A high prevalence of abnormal knee MRI findings in basketball players

Doctors at Stanford University published a study (1) on the physical damage caused to knees by playing Division 1 college basketball. What was interesting about this study was that the participating players reported NO knee pain. The study examined 12 male and 12 female players. Every player had both knees examined.

  • Every knee imaged had at least 1 structural abnormality both preseason and postseason.
  • A high preseason and postseason prevalence of knee fat pad edema (75% and 81%),
  • Patellar tendinopathy (83% and 90%),
  • and quadriceps tendinopathy (75% and 90%) was seen.
  • Intrameniscal signal change (meniscus injury) was observed in 50% preseason knees and 62% of postseason knees, but no discrete tears were found.
  • Bone marrow edema was seen in 75% and 86% of knees in the preseason and postseason, respectively.
  • Cartilage findings were observed in 71% and 81% of knees in the preseason and postseason, respectively.

The study concluded

  • A high prevalence of abnormal knee MRI findings was observed in a population of asymptomatic young elite athletes. These preliminary data suggest that high-intensity basketball may have potentially deleterious effects on articular cartilage.

This extensive asymptomatic damage may be a contributing reason why professional players (or any athlete) do not do as well following arthroscopic surgery in their desire to return-to-play.

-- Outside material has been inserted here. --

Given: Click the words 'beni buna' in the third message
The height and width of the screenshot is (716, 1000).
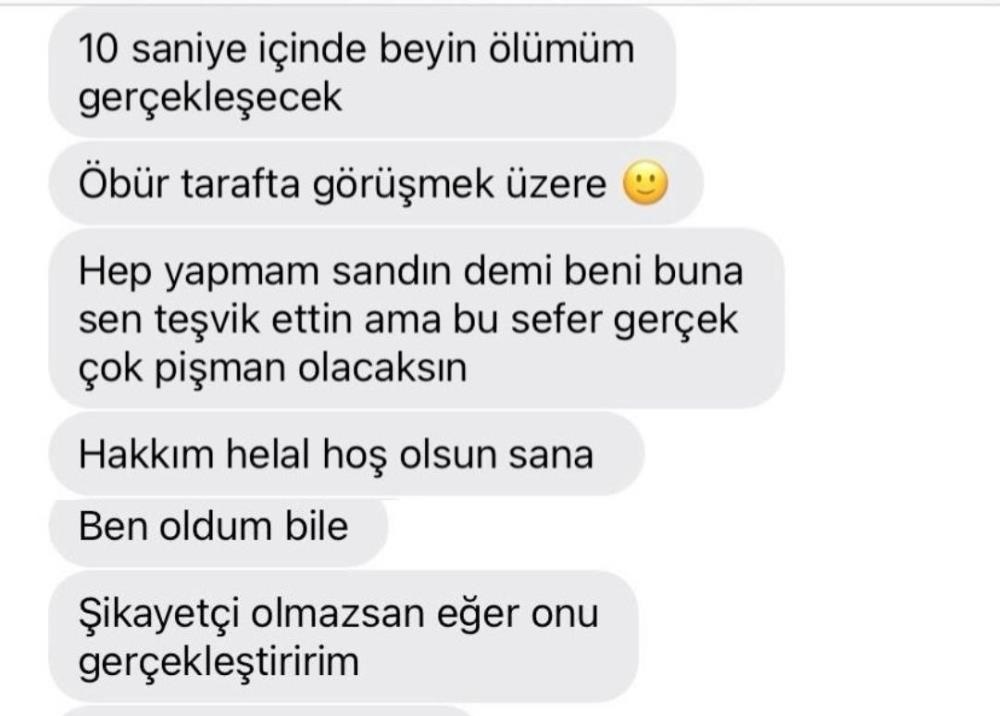Looking at the screenshot, I should [654, 270].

In a research study (2) doctors measured results in  return-to-play (RTP) rates and performance-based outcomes after different orthopaedic procedures in National Basketball Association (NBA) players and to determine which surgeries are associated with the worst postoperative change in performance.

Here are the surgeries:

  • anterior cruciate ligament reconstruction,
  • Achilles tendon repair,
  • lumbar discectomy,
  • microfracture,
  • meniscus surgery,
  • hand/wrist or foot fracture fixation,
  • and shoulder stabilization

The RTP rate, games played per season, and player efficiency rating (PER) were determined before and after surgery. Statistical analysis was used to compare the change between pre- and postsurgical performance among the different injuries.

RESULTS: A total of 348 players were included. The RTP rates were highest in patients with hand/wrist fractures and lowest for those with Achilles tears.  Players undergoing Achilles tendon repair and arthroscopic knee surgery had a significantly greater decline in postoperative performance outcomes at the 1- and 3-year time points and had shorter career lengths compared with the other procedures.

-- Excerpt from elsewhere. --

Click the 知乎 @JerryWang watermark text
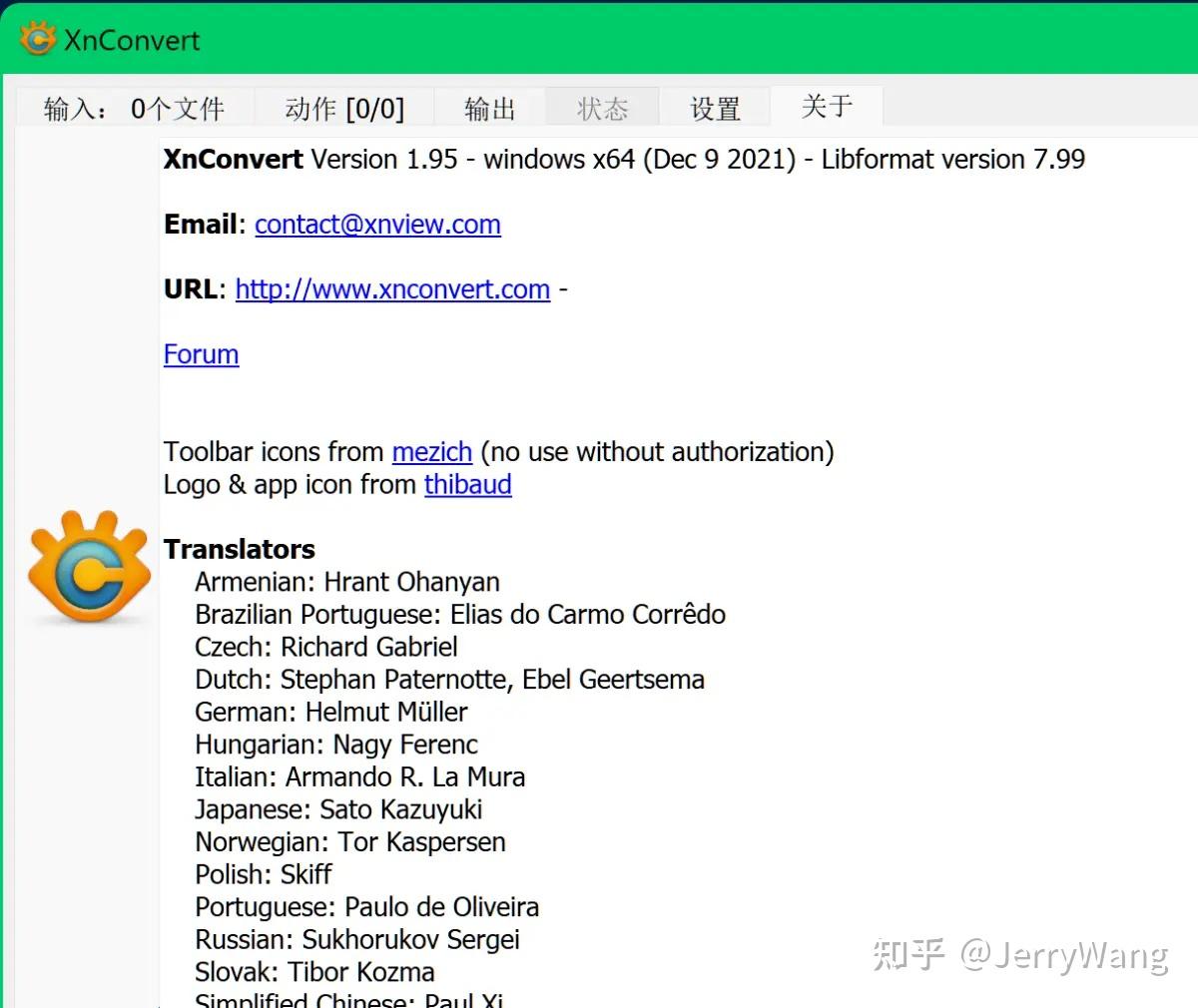The height and width of the screenshot is (1008, 1198). 1018,955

Here again, they had the surgery, played less and not as well.

1 Pappas GP, Vogelsong MA, Staroswiecki E, Gold GE, Safran MR. Magnetic resonance imaging of asymptomatic knees in collegiate basketball players: the effect of one season of play. Clinical journal of sport medicine: official journal of the Canadian Academy of Sport Medicine. 2016 Nov;26(6):483.
2 Minhas SV, Kester BS, Larkin KE, Hsu WK. The effect of an orthopaedic surgical procedure in the National Basketball Association. The American Journal of Sports Medicine. 2016 Apr;44(4):1056-61.